A fantasy console is an emulator for a fictitious video game console. The term usually refers to emulation of hardware with "harsh" artificial limitations, such as low memory or slow processing speed, intending to mimic retro game consoles. Additionally, many fantasy consoles also include tools for creating games and game assets (such as sprites, music and sound effects) directly in-engine, so developing and playing are done in the same software.

One of the most popular fantasy consoles is PICO-8, developed by Joseph White (also known by the online alias "zep") and released in 2015. White is attributed with coining the term "fantasy console", initially for the PICO-8, but which was later adopted by the gaming community and broadened to describe the category of software. As such, there are instances of software which fall under the category of fantasy console, but whose creators have not described them as such. Other prominent fantasy consoles include the Picotron, a fantasy workstation developed as a successor of PICO-8, and the TIC-80, which positions itself as a FOSS alternative. Moreover, the CHIP-8 framework developed in the 1970s has been seen as a predecessor to fantasy consoles.

Fantasy video game consoles are often used in game jams, as they provide a platform and opportunity to quickly develop small games on, which the latter may require. This was the case of Celeste, a popular video game initially created for the PICO-8 fantasy console as part of a game jam, and later expanded into a full PC and physical console game. Fantasy console usage in game jams is also fertile ground for video game demakes, reinterpretations of existing game titles in a constrained hardware environment.
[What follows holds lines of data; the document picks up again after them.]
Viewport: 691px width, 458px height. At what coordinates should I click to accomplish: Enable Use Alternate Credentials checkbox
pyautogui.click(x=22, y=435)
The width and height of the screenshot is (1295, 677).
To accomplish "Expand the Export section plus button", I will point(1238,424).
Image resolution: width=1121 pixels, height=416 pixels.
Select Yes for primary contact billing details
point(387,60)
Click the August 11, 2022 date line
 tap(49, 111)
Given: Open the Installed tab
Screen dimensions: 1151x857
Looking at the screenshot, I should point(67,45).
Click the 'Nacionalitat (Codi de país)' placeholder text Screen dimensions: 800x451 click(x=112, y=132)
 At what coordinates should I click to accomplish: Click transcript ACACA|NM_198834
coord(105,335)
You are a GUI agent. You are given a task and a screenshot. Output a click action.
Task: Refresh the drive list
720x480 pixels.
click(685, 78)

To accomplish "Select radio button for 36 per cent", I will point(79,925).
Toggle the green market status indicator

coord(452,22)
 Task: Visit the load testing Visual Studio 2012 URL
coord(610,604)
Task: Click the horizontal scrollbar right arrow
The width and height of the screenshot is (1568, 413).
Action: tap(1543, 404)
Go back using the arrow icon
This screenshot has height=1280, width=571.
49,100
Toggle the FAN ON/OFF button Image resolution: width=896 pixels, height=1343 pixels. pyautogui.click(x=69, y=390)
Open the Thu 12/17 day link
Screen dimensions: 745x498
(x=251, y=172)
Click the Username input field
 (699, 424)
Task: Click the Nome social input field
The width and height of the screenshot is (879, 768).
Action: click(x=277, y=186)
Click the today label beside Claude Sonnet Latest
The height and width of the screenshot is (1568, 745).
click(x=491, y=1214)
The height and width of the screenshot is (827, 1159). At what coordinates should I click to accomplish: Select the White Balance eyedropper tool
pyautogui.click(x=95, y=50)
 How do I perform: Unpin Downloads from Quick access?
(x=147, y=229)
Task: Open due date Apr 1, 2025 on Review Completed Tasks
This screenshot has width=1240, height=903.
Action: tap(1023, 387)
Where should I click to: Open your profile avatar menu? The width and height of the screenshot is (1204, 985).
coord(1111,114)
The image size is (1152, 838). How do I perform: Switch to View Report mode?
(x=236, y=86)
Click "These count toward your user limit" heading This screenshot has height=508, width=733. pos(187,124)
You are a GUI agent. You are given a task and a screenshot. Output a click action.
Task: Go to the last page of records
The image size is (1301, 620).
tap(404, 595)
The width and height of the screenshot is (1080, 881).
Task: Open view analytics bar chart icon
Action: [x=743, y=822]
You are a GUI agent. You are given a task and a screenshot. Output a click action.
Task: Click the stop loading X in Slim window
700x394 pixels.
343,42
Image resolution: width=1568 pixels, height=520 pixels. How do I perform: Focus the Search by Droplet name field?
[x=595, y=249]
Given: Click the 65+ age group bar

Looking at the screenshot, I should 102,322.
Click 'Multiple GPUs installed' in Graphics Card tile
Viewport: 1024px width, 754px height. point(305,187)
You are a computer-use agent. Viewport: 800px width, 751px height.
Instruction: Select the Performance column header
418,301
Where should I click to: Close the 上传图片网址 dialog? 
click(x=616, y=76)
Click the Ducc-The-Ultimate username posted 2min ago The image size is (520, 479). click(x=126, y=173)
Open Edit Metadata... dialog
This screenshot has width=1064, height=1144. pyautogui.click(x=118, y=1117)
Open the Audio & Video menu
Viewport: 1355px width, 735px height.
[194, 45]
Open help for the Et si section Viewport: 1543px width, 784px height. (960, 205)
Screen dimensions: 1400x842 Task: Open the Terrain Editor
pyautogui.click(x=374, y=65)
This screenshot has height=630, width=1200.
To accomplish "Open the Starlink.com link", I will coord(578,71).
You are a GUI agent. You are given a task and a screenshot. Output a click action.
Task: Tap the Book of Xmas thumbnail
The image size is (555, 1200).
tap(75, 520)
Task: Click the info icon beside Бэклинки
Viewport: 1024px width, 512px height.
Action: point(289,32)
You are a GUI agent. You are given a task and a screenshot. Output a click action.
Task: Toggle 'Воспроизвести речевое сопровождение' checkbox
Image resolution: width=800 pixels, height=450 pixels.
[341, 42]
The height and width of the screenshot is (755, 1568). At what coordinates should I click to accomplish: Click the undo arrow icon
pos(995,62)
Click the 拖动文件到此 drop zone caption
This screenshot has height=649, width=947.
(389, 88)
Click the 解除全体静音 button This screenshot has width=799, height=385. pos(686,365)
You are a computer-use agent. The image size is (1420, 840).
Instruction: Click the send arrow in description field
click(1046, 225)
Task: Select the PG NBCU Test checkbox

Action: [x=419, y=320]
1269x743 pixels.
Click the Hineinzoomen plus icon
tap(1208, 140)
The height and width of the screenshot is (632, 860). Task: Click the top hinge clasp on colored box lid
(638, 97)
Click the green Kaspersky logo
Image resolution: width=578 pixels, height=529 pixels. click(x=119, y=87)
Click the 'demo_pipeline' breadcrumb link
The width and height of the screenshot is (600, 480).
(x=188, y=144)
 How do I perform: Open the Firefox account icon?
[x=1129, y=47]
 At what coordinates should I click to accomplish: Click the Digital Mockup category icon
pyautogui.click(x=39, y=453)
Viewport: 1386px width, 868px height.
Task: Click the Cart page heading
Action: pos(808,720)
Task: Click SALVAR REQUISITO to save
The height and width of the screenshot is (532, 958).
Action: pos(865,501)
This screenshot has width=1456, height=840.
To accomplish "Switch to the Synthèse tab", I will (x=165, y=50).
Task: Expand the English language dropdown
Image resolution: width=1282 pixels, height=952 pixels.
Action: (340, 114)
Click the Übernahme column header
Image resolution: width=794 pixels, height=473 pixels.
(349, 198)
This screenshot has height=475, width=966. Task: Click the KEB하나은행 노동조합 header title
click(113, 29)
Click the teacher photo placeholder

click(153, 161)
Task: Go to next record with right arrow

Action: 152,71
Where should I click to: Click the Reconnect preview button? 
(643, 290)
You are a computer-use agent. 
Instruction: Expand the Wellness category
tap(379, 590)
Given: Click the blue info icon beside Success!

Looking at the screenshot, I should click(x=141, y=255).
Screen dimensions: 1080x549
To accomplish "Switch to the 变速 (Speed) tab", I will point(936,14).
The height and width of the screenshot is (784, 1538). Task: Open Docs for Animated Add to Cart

Additionally, fantasy consoles have been seen as playing into a shareware gaming culture of the modern age. In an era of increasing worry about legal interventions in video game emulation or modding, fantasy consoles do not face those issues, as they emulate systems that never existed. In this context, many of fantasy consoles also allow players to inspect and modify the source code of games, which in turn enables them to hack and remix those into new and custom versions.